In Greek mythology, the goddess of agriculture, especially corn (Roman Ceres); daughter of the Titans Kronos and Rhea; and mother of Persephone by Zeus. Demeter and her daughter were worshipped in a sanctuary at Eleusis, where the Eleusinian Mysteries, one of the foremost mystery religions of Greece, were celebrated.
The Thesmophoria was a corn festival held in Demeter's honour at Athens and other centres. It also commemorated the introduction of law and the principles of civilized life, attributed to the goddess because agriculture was regarded as the basis of civilization. She was later identified with the Egyptian goddess Isis.
She is depicted carrying a sceptre and corn or a poppy, and sometimes also a basket and torch. Her sacred animal was the pig.
Myth Demeter was swallowed at birth by Kronos, along with her brothers, Pluto and Poseidon, and sisters, Hera and Hestia; her father believed that one of his children would depose him. Zeus, hidden as a baby, forced him to regurgitate the siblings and, in the new order of gods, Demeter was given the care of plants and harvest, aided by her daughter Persephone.

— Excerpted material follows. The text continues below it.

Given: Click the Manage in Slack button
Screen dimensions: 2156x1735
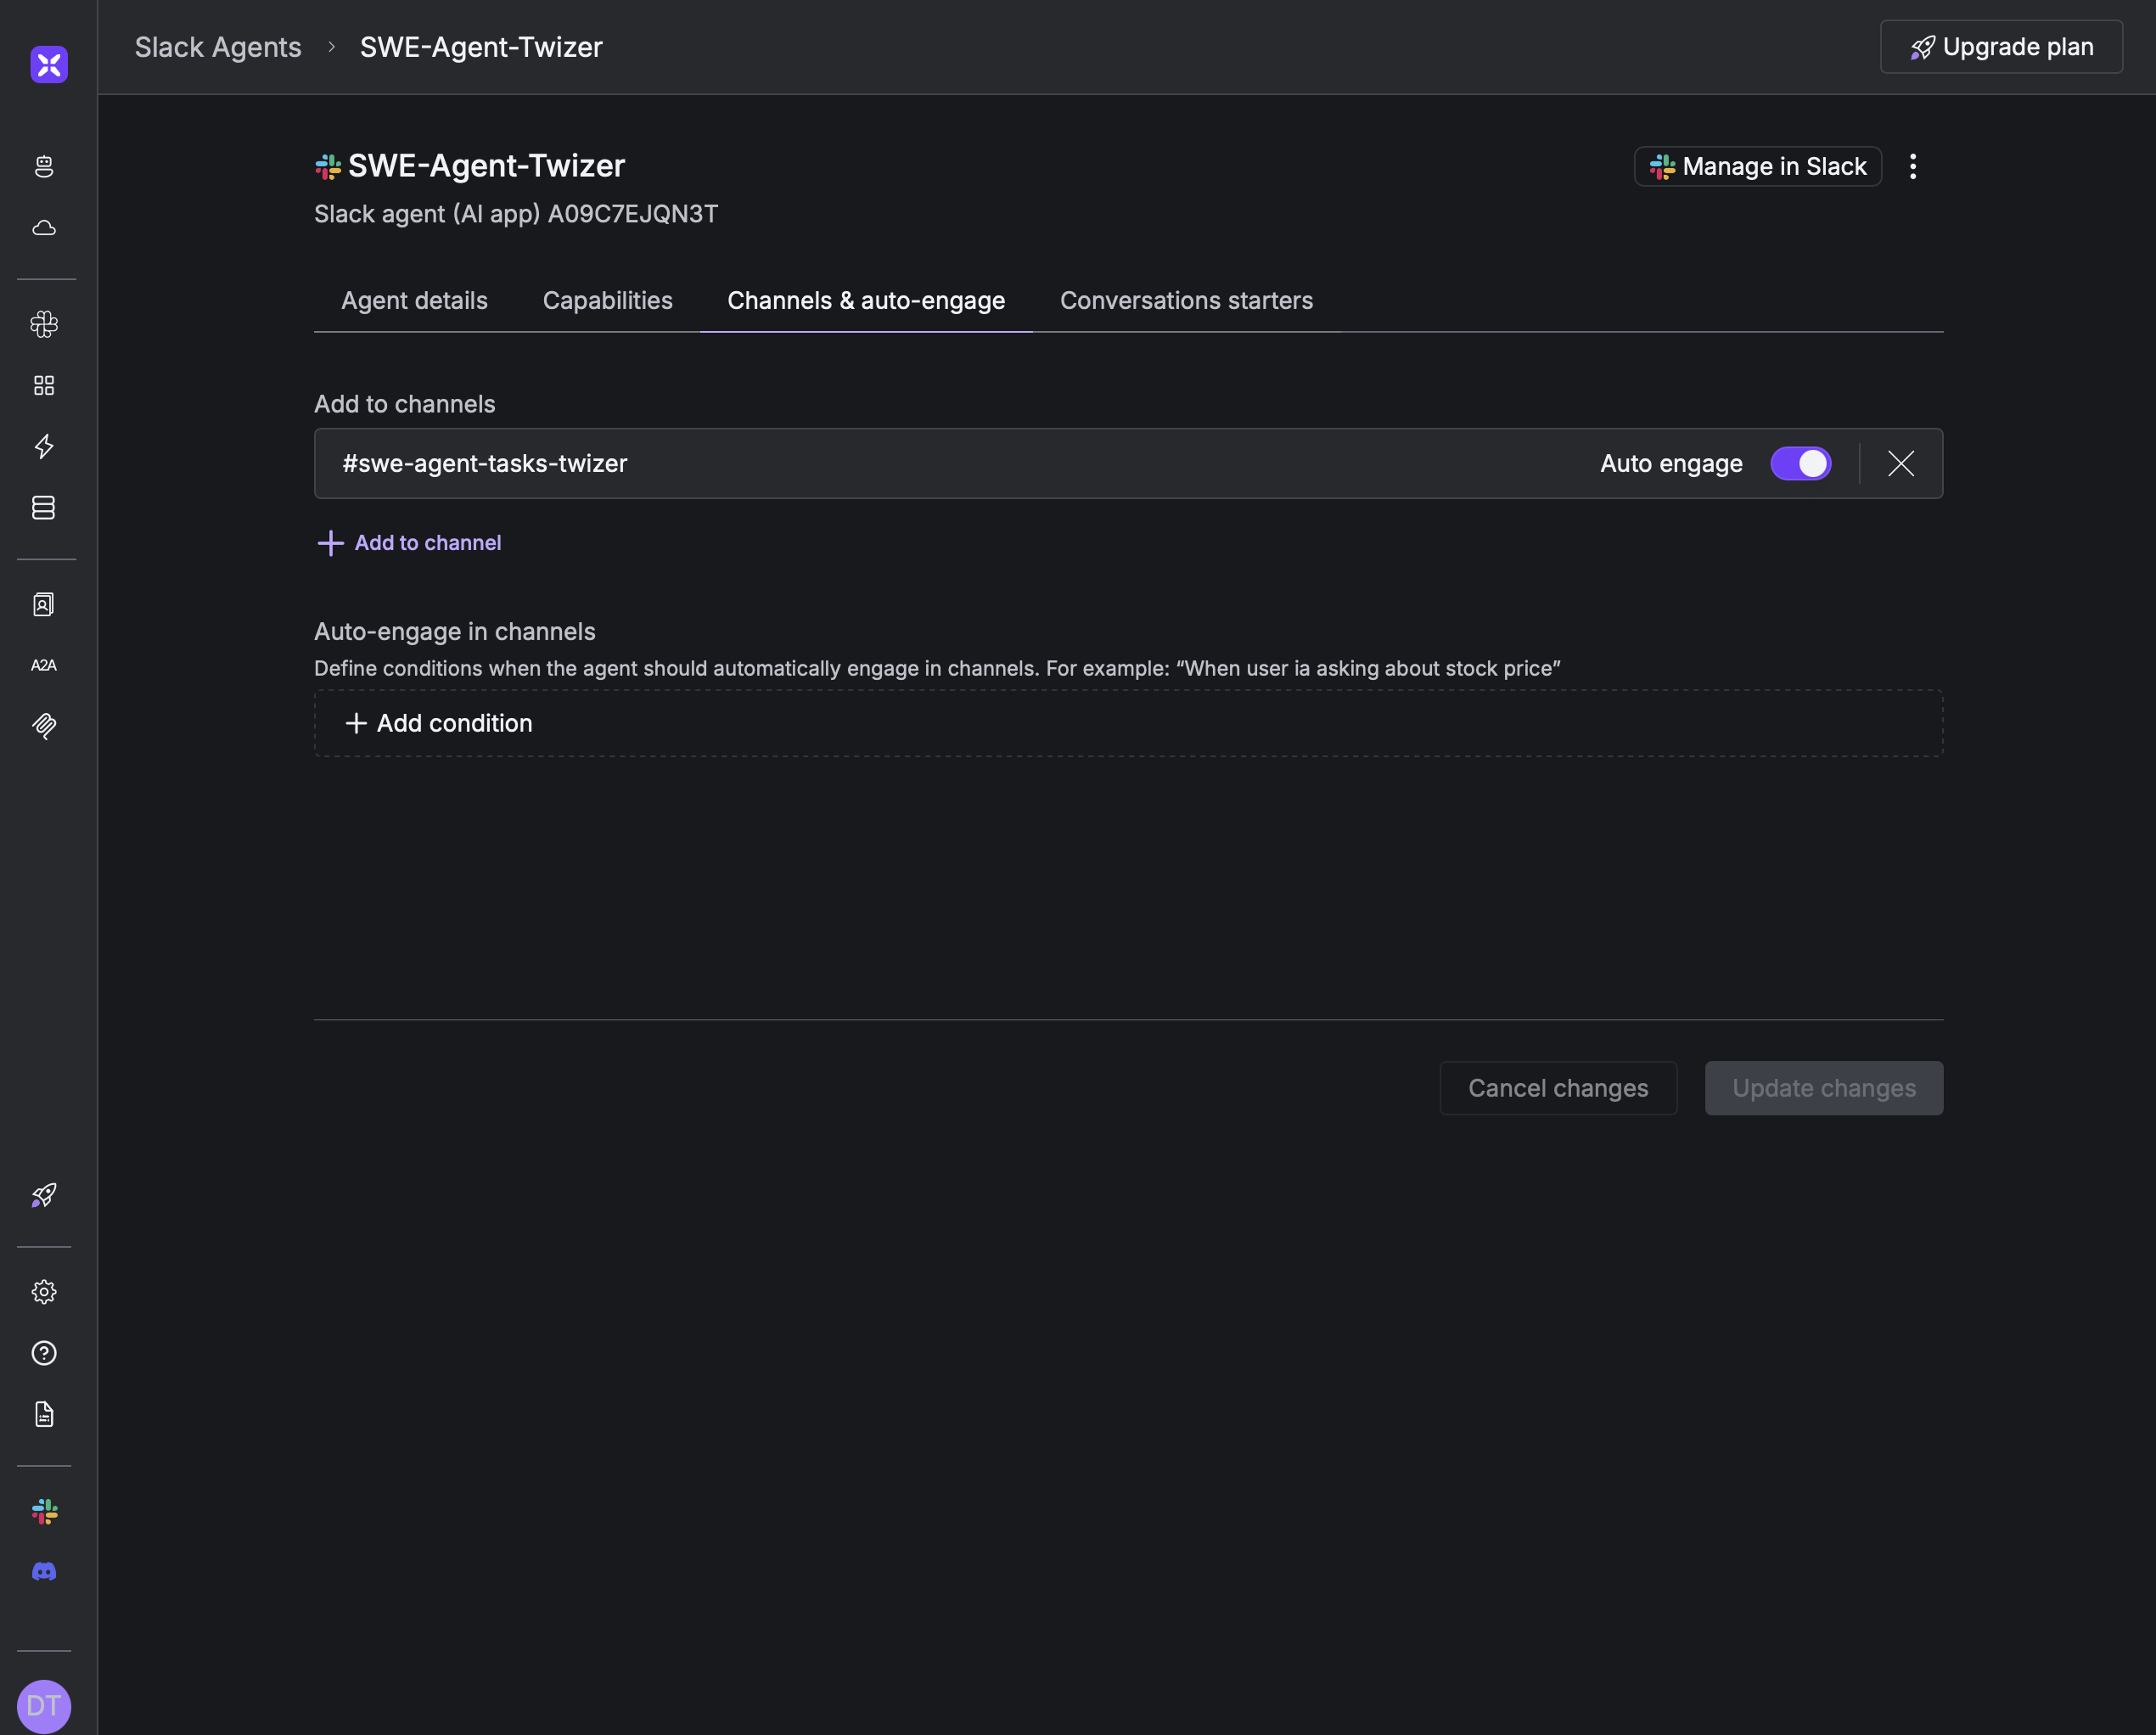Looking at the screenshot, I should (1758, 166).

While Persephone gathered flowers (usually depicted as poppies), she was carried off by Pluto to Hades, the underworld. Demeter searched for her daughter, eventually learning of her fate through Helios, driver of the Sun's chariot. She left Olympus in a rage to live on Earth, giving blessings when kindly received and punishing any rejection, until she was welcomed at Eleusis. Her continued indignation caused famine until Zeus agreed that Persephone should spend half the year with her. The common interpretation of the myth has been that Persephone represented the corn seed, concealed in the ground during part of the year (winter/death) and returning to her mother as the rising corn (spring/life).
During her search for Persephone, Demeter transformed herself into a mare to avoid the amorous attentions of her brother Poseidon, but was caught when he changed into a stallion; their children were the nymph Despoena and black stallion, Arion. The story probably reflects her pre-Hellenic origins as an earth goddess, consort of a sky god who may have evolved into Poseidon; all these deities could take the shape of horses.